The project was initiated in 1987, when Lillian Disney, widow of Walt Disney, donated $50 million. Frank Gehry delivered completed designs in 1991. Construction of the underground parking garage began in 1992 and was completed in 1996. The garage cost had been $110 million, and was paid for by Los Angeles County, which sold bonds to provide the garage under the site of the planned hall. Construction of the concert hall itself stalled from 1994 to 1996 due to lack of fundraising. Additional funds were required since the construction cost of the final project far exceeded the original budget. Plans were revised, and in a cost-saving move the originally designed stone exterior was replaced with a less costly stainless steel skin. The needed fundraising restarted in earnest in 1996, headed by Eli Broad and then-mayor Richard Riordan. Groundbreaking for the hall was held in December 1999. Delay in the project completion caused many financial problems for the county of LA. The County expected to repay the garage debts by revenue coming from the Disney Hall parking users.

Due to the mathematical complexity of Gehry's innovative design, he relied on computer software to produce his design in a way that could be completed by contractors.
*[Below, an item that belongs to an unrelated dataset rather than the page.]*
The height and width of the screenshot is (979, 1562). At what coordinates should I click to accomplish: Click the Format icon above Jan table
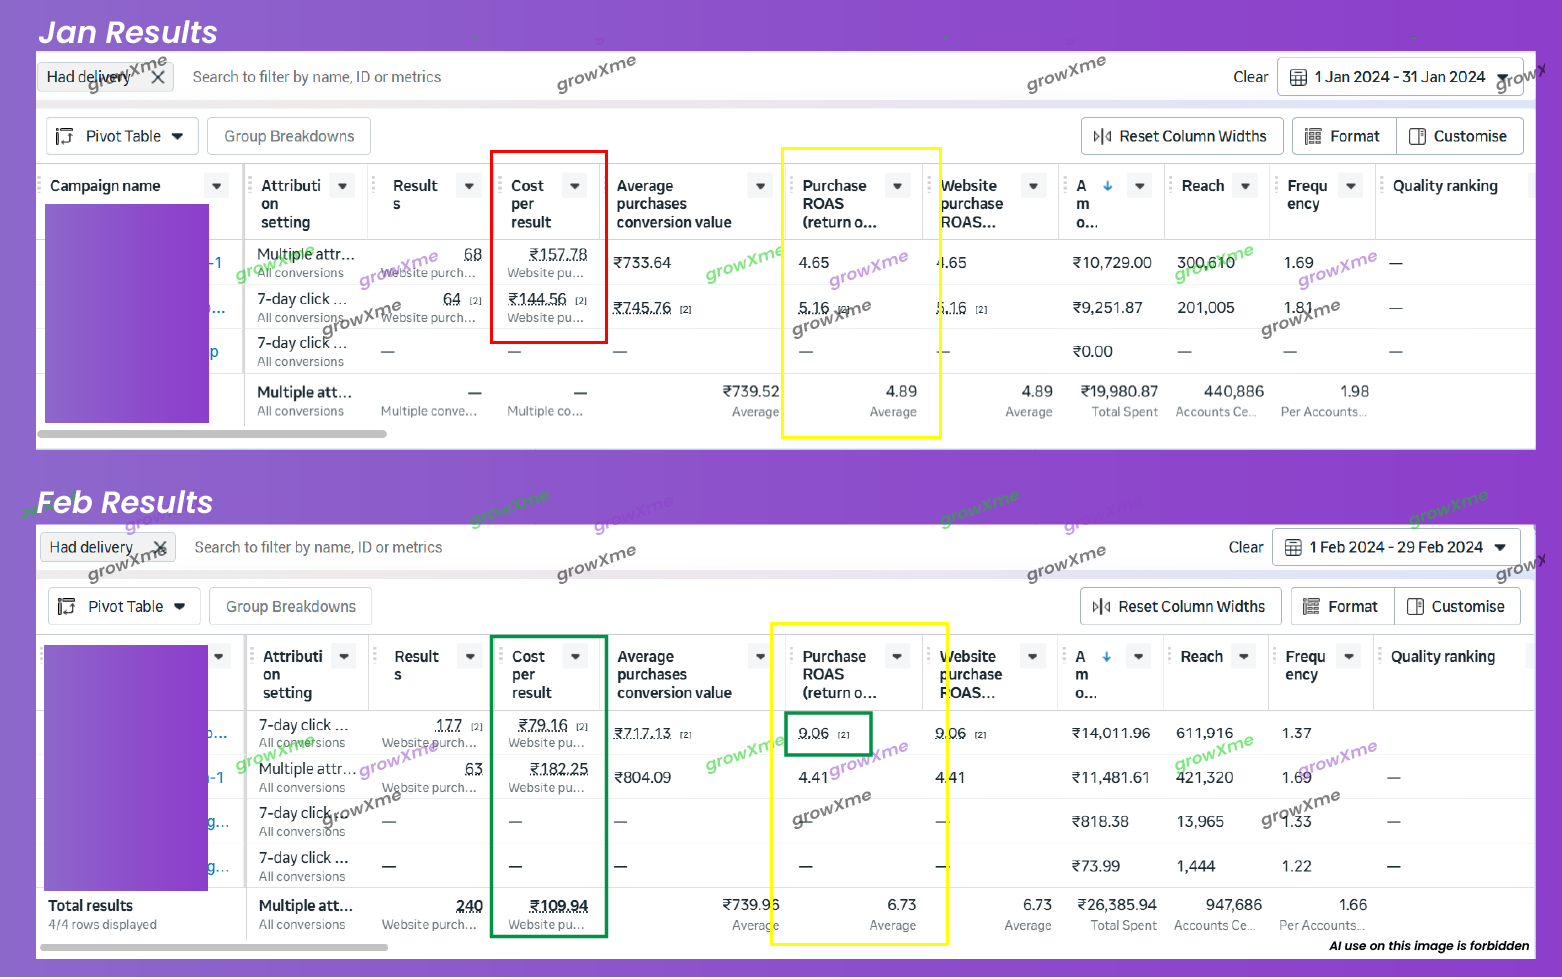click(1315, 135)
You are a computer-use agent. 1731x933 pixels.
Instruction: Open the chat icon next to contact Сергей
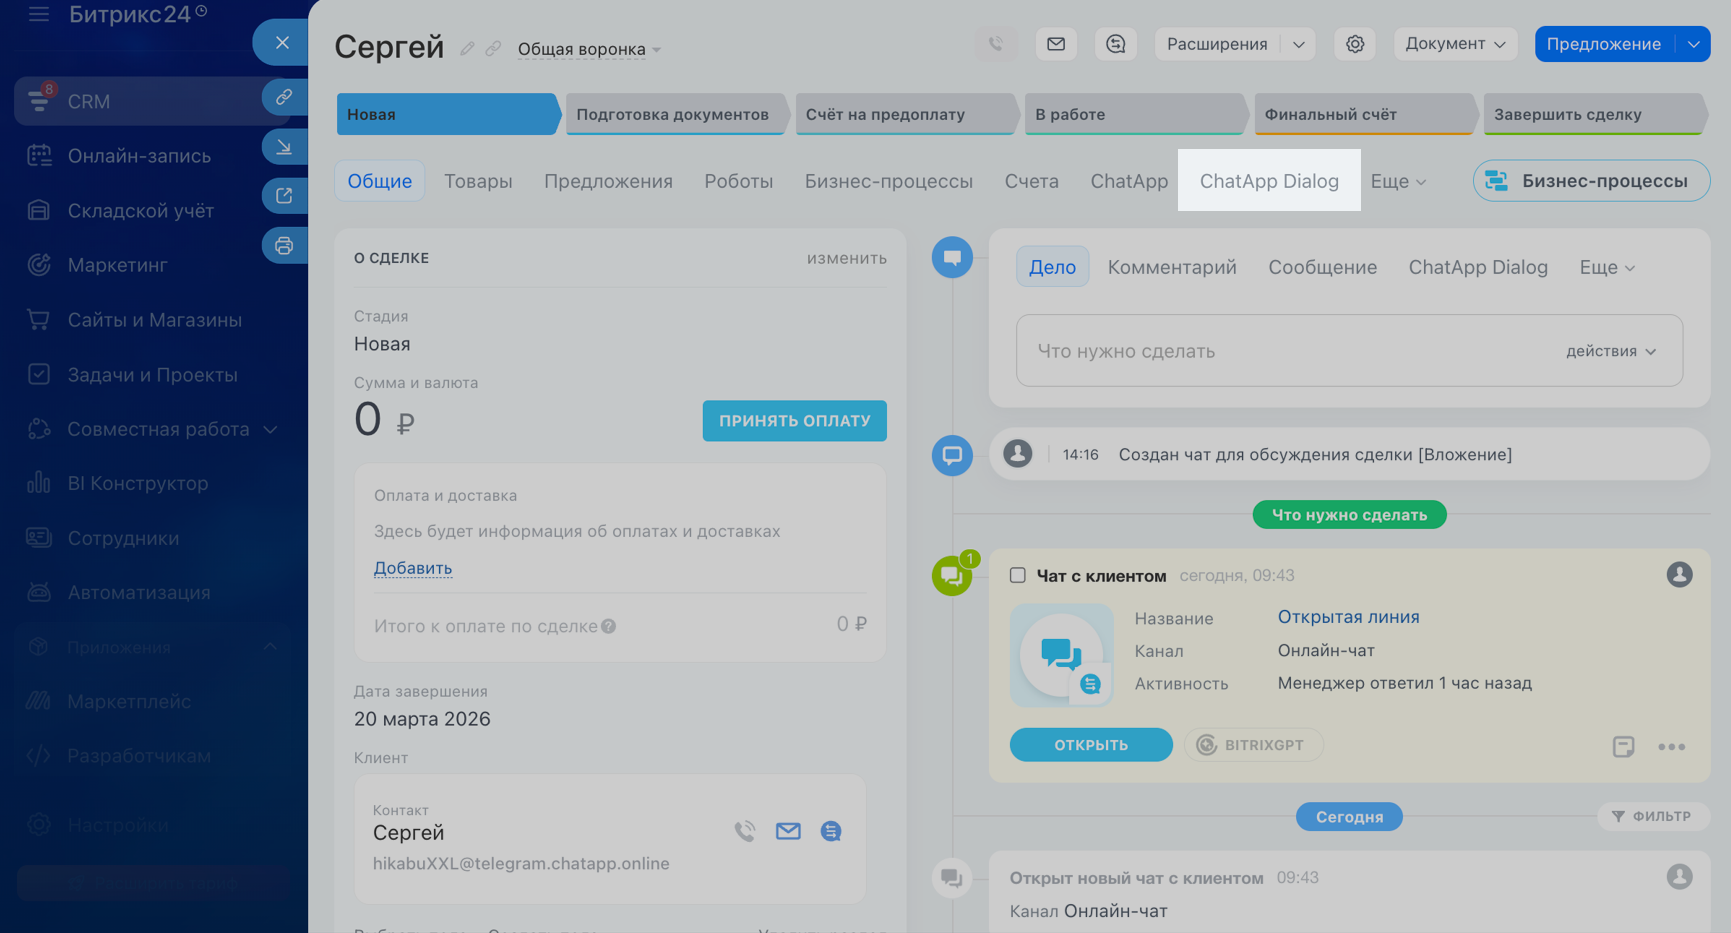[x=830, y=831]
The technology, called CATIA (computer-aided three-dimensional interactive application) is typically used in the design process for French fighter jets, but its mathematical ability aided Gehry in his process of designing the Walt Disney Concert Hall. Perhaps it is the angle-based design of the concert hall that required the use of CATIA, which can be seen on the exterior of the building. For example, the box columns on the north side of the Walt Disney Concert Hall are tilted forward at seventeen degrees. The angular design was used by Gehry to "symbolize musical movement and the motion of Los Angeles".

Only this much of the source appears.